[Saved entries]

▬▬▬▬▬▬

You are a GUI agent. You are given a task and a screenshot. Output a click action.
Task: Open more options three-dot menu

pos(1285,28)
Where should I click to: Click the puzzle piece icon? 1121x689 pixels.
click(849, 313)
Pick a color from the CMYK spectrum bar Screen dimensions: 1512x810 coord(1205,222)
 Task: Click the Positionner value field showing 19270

▬▬▬▬▬▬

Assigned task: May I have the entries returned exactly, with every line in place?

Your solution:
You are a GUI agent. You are given a task and a screenshot. Output a click action.
Task: Open more options three-dot menu

pos(1285,28)
Where should I click to: Click the puzzle piece icon? 1121x689 pixels.
click(849, 313)
Pick a color from the CMYK spectrum bar Screen dimensions: 1512x810 coord(1205,222)
 Task: Click the Positionner value field showing 19270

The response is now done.